▶ _TASK SET_:
A: Answer these questions from the passage on kidney hormones, one line each:
(i) What does the adrenal cortex release?
(ii) What is the water channel protein held in the vesicles inside principal cells called?
(iii) What promotes the release of ANP from the heart?
B: Update the passage on kidney hormones by writing out everything from "4) Atrial Natriuretic" down to "and blood pressure." again, with "urine output" changed to "urine volume".

3. It stimulates the adrenal cortex to release Aldosterone , a hormone that in turn stimulates principal cells in the collecting ducts to reabsorb more Na+ and Cl- and secrete more K+. The osmotic consequence of reabsorbing more Na++ and Cl- is excreting less water, which increases blood volume.
3) Antidiuretic Hormone (ADH)
Recall that this hormone is released by the posterior pituitary and it regulates water reabsorption by increasing the water permeability of principal cells in the last part of the DCT and throughout the collecting duct. In the absence of ADH, the apical membranes of principal cells have very low permeability to water. Within principal cells are tiny vesicles containing many copies of a water channel protein known as Aquaporin-2 . ADH stimulates insertion of the aquaporin-2-containing vesicles into the apical membranes via exocytosis. This results in increased water permeability of the apical membranes. A negative feedback system involving ADH regulates water reabsorption. When osmolarity or osmotic pressure of plasma and interstitial fluid increases – when water concentration decreases, osmoreceptors in the hypothalamus detect the change. Nerve impulses then stimulate secretion of more ADH into the blood, and principal cells become more permeable to water. In addition, as blood volume decreases, more ADH is secreted.
4) Atrial Natriuretic Peptide (ANP)
A large increase in blood volume promotes release of ANP from the heart. It can inhibit reabsorption of NA+ and water in the PCT and collecting duct. ANP also suppresses the secretion of aldosterone and ADH. These effects increase excretion of Na+ in urine and increase urine output, therefore decreasing blood volume and blood pressure.

▶ _LISTED ENTRIES_:
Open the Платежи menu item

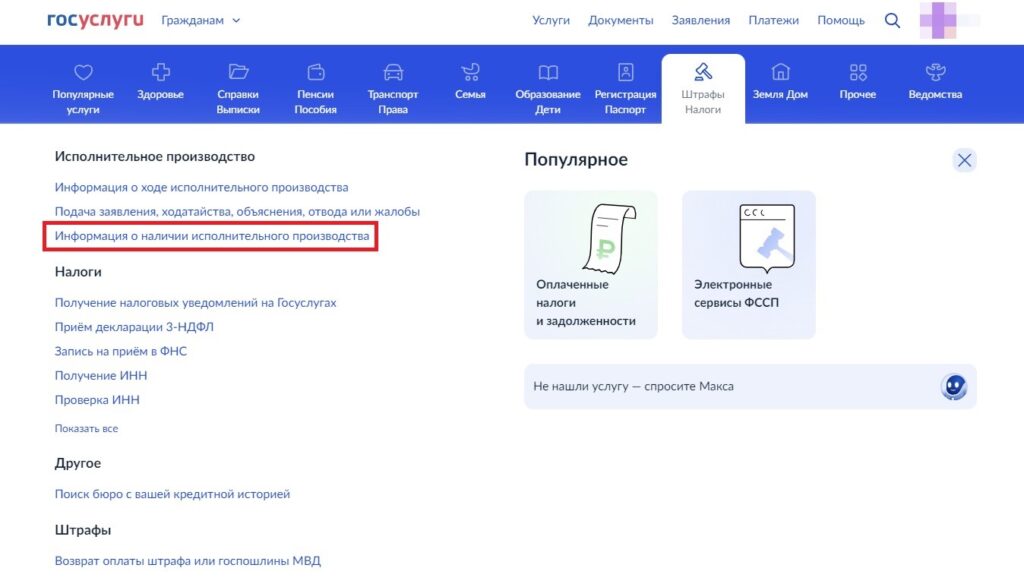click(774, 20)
==
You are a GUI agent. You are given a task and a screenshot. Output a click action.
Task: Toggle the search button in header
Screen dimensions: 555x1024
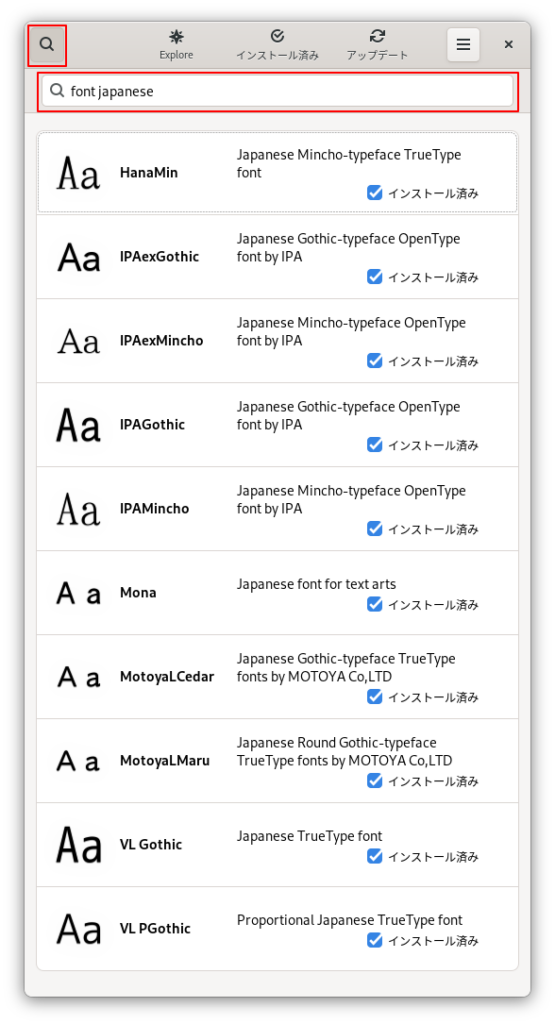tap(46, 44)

▶ _WRITTEN ANSWERS_:
A:
(i) Aldosterone
(ii) Aquaporin-2
(iii) A large increase in blood volume

B:
4) Atrial Natriuretic Peptide (ANP)
A large increase in blood volume promotes release of ANP from the heart. It can inhibit reabsorption of NA+ and water in the PCT and collecting duct. ANP also suppresses the secretion of aldosterone and ADH. These effects increase excretion of Na+ in urine and increase urine volume, therefore decreasing blood volume and blood pressure.